ヒーローとは何か

ヒーローとは何か、正義とは何か、誰しも一度は考えたことのあるテーマ、それを最大限に活かしていると感じた。

この作品にはヒーローという存在が居ない、しかし主人公はヒーローを志す。

ある日、スーパーの裏で不良をのしている大男を見た時から、彼の人生は大きな変革を迎える。

うつになり、生活保護を受けて何となく生きていた彼の心に、炎が宿る。

「ヒーローになりたい」という漠然とした思いを抱きながら、体を鍛え、就職した頃、大男と遭遇し、対峙。

しかし大男の正体はまさかの──!?

と言った具合で始まる本作、世界観が独特で、描写やセリフ回りなどもかなり癖があると感じる反面、読み進める度に心が踊り、ページをめくる指が軽くなっていくのを感じていました。

超常的な力を持つキャラクターたちに対し、主人公はあまりにも無力で、一般人で、ただヒーローになりたいと思うだけの男。

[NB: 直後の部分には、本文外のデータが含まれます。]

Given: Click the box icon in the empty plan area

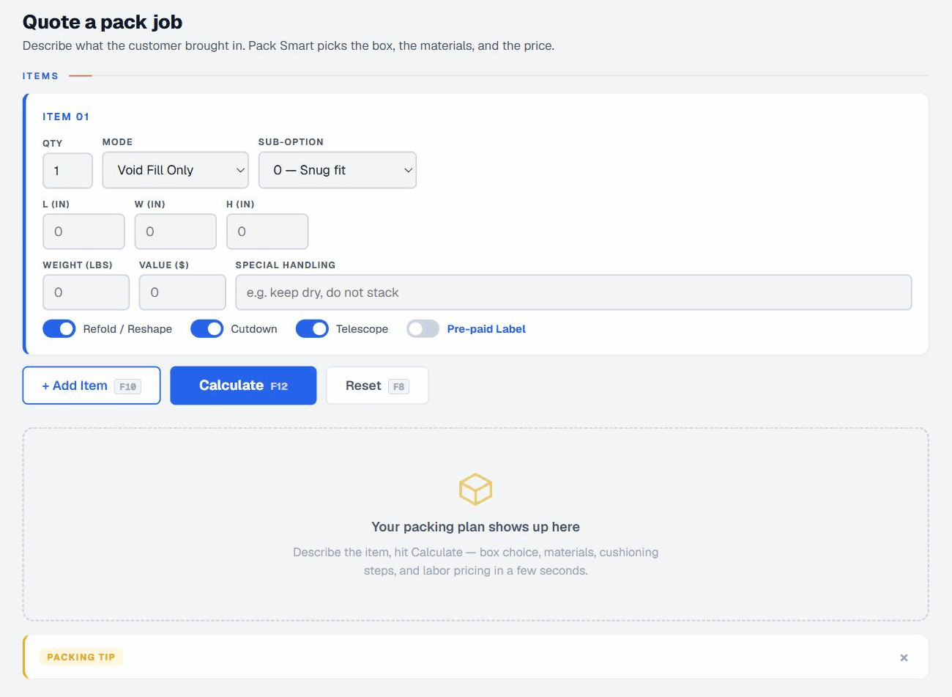Looking at the screenshot, I should (x=475, y=489).
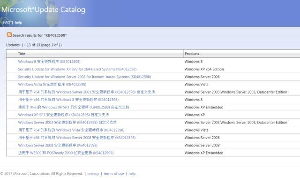Open the terms of use footer link
Screen dimensions: 300x178
tap(114, 174)
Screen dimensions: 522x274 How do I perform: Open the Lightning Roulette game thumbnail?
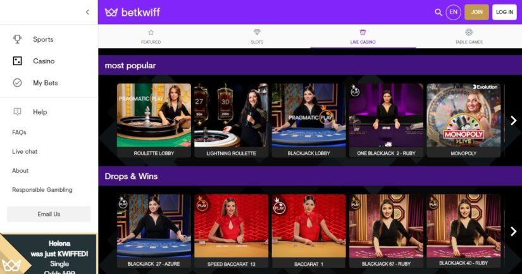tap(231, 120)
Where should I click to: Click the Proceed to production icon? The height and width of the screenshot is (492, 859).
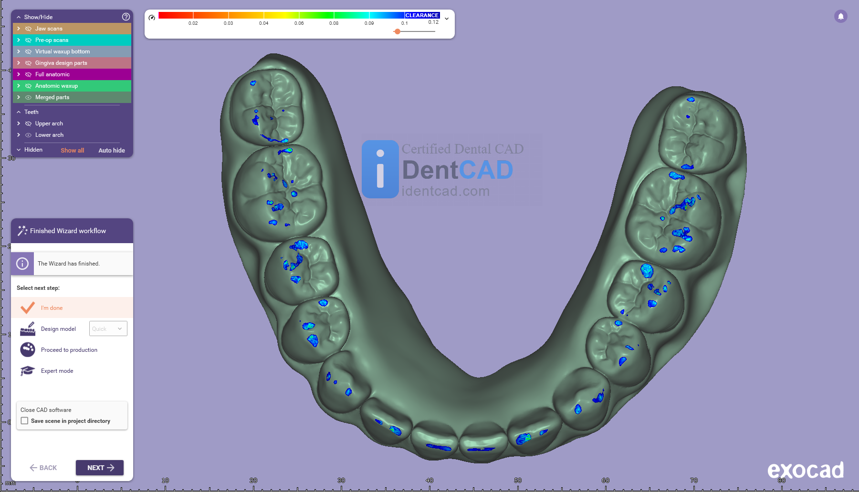click(x=28, y=350)
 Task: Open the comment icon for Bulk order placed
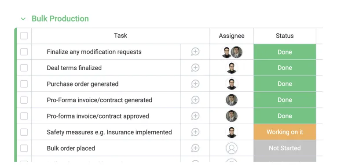(x=195, y=148)
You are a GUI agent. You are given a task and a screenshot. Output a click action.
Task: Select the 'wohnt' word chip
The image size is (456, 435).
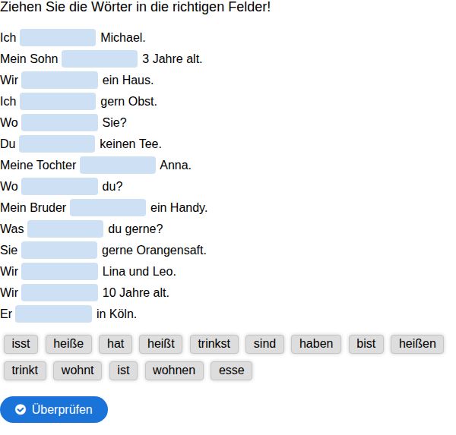pyautogui.click(x=78, y=370)
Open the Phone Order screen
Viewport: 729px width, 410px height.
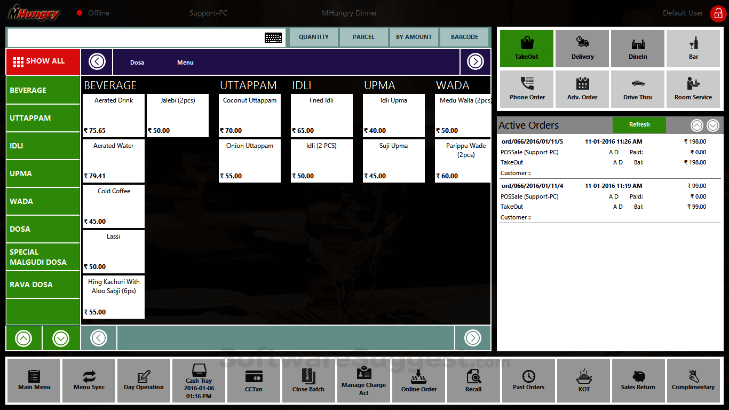527,89
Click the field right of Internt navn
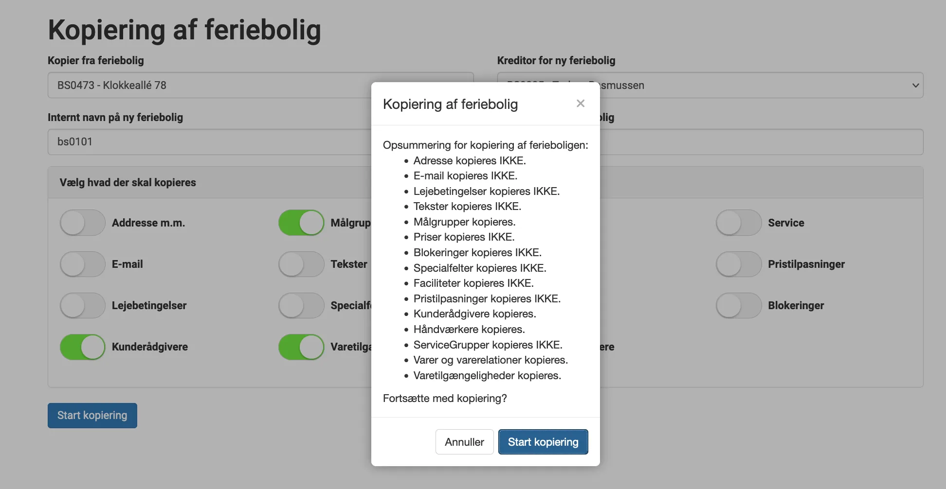 [x=759, y=142]
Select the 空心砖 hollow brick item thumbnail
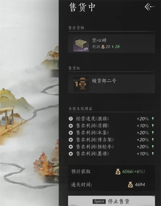This screenshot has height=206, width=161. pyautogui.click(x=81, y=44)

超常達が体を貫かれてもヘラヘラしている中、彼は貫かれたら生命が危うい。

しかし彼は戦いに身を投じる、ヒーローになりたいから。助けたいから、力になりたいから。
それが思い描くヒーローだと信じて。

あまりにもフィクションであまりにもリアルな本作、昨今人気になっている少年漫画とは一線を画すこの作品を、皆様もお手に取って頂きたい。